'''
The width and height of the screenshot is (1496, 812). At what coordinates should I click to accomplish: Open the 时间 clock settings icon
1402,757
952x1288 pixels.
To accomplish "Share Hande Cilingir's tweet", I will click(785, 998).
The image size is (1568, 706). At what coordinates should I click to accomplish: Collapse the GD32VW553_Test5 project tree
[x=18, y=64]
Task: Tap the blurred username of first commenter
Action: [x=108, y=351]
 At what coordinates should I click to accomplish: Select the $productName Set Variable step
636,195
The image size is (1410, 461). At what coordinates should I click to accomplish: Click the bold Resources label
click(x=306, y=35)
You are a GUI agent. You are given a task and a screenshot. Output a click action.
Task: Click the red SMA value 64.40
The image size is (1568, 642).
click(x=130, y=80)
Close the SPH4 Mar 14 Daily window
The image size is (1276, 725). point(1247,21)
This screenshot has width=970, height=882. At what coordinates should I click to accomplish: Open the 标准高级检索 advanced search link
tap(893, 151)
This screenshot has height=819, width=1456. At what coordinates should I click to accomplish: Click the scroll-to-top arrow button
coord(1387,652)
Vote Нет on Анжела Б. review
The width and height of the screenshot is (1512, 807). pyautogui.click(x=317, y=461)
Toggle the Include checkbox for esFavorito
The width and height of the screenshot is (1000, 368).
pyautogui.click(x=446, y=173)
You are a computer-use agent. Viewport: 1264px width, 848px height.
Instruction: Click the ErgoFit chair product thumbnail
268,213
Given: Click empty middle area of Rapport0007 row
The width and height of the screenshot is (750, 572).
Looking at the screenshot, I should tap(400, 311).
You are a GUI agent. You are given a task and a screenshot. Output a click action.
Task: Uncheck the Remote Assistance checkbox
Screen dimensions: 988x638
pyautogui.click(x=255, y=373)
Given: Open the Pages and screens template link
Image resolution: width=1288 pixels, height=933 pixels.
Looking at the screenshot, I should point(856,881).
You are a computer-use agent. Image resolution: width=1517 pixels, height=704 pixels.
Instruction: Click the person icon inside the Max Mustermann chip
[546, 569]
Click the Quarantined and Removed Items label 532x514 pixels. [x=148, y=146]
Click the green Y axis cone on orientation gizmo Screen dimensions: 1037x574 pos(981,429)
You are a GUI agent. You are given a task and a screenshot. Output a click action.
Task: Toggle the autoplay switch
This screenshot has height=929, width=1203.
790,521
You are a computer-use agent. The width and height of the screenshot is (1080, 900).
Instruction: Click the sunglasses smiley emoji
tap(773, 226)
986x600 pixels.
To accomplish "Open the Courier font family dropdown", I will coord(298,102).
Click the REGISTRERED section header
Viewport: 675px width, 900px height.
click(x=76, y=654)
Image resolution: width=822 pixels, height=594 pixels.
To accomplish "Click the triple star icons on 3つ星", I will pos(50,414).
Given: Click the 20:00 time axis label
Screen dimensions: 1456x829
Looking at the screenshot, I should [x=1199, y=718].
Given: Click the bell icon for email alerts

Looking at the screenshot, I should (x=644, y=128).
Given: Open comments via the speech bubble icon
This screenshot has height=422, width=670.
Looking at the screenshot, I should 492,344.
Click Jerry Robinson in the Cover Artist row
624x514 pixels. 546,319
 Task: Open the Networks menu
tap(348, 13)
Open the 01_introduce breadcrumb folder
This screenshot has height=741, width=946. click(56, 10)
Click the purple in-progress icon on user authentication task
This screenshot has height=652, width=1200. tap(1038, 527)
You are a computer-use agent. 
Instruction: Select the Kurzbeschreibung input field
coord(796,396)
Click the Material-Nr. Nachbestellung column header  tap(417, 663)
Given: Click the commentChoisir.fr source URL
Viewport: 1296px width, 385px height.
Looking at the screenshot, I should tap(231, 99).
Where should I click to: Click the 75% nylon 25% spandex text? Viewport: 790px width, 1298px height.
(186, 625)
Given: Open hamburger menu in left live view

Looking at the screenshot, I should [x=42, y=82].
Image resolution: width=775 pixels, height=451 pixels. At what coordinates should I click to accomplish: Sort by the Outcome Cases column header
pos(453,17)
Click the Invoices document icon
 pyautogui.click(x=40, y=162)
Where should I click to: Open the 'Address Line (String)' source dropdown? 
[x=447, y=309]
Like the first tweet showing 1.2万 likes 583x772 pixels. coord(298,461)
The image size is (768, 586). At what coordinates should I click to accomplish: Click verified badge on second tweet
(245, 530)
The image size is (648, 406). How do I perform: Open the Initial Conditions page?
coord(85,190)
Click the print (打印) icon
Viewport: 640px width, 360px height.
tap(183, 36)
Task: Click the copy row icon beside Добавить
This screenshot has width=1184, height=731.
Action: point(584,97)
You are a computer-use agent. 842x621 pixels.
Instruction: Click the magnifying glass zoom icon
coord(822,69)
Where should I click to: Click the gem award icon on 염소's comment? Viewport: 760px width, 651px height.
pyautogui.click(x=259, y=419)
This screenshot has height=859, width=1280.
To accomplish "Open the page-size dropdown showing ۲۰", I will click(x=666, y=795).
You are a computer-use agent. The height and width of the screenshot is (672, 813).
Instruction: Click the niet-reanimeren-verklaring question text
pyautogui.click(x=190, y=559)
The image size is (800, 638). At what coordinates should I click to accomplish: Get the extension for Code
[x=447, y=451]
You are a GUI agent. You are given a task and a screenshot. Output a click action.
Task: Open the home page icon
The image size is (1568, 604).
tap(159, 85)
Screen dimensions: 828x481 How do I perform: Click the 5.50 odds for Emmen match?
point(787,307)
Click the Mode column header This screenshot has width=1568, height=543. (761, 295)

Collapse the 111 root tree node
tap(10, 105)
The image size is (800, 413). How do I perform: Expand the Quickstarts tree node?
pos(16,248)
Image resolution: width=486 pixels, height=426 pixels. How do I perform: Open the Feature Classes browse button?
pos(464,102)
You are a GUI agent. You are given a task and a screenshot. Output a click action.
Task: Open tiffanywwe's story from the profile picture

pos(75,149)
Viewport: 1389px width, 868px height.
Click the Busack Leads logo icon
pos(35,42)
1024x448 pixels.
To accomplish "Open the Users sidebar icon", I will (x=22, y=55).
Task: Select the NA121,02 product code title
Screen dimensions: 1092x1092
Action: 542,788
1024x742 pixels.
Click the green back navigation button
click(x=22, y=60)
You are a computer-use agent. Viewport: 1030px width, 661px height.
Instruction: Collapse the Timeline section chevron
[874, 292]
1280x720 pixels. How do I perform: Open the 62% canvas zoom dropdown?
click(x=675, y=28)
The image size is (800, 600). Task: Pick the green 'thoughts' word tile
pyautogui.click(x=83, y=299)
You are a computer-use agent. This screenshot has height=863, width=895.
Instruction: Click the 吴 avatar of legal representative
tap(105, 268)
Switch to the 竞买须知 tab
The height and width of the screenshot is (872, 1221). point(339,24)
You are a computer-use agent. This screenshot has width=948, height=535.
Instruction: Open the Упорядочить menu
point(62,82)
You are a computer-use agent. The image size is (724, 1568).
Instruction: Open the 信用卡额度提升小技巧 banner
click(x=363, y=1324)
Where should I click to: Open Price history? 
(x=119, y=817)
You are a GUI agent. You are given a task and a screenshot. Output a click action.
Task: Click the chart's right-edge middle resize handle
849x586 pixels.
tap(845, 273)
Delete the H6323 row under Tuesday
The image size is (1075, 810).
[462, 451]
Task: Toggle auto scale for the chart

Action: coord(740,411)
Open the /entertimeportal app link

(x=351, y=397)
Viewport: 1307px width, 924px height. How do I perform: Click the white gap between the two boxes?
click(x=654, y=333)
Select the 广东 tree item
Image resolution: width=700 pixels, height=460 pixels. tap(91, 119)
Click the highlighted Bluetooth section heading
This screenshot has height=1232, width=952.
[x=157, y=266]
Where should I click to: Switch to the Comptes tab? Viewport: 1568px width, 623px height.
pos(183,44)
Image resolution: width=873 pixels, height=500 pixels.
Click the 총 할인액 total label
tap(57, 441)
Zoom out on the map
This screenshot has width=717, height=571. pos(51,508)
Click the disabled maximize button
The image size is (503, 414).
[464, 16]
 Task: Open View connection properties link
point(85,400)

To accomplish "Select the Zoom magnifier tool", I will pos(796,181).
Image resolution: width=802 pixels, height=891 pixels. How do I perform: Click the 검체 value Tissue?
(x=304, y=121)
'''
WORK TO COMPLETE:
Write out the records exactly, starting at the first line and stopping after the line that contains "Task: Click the red SMA value 64.40".

RESPONSE BELOW:
The width and height of the screenshot is (1496, 812). At what coordinates should I click to accomplish: Open the 时间 clock settings icon
1402,757
952x1288 pixels.
To accomplish "Share Hande Cilingir's tweet", I will click(785, 998).
The image size is (1568, 706). At what coordinates should I click to accomplish: Collapse the GD32VW553_Test5 project tree
[x=18, y=64]
Task: Tap the blurred username of first commenter
Action: [x=108, y=351]
 At what coordinates should I click to accomplish: Select the $productName Set Variable step
636,195
The image size is (1410, 461). At what coordinates should I click to accomplish: Click the bold Resources label
click(x=306, y=35)
You are a GUI agent. You are given a task and a screenshot. Output a click action.
Task: Click the red SMA value 64.40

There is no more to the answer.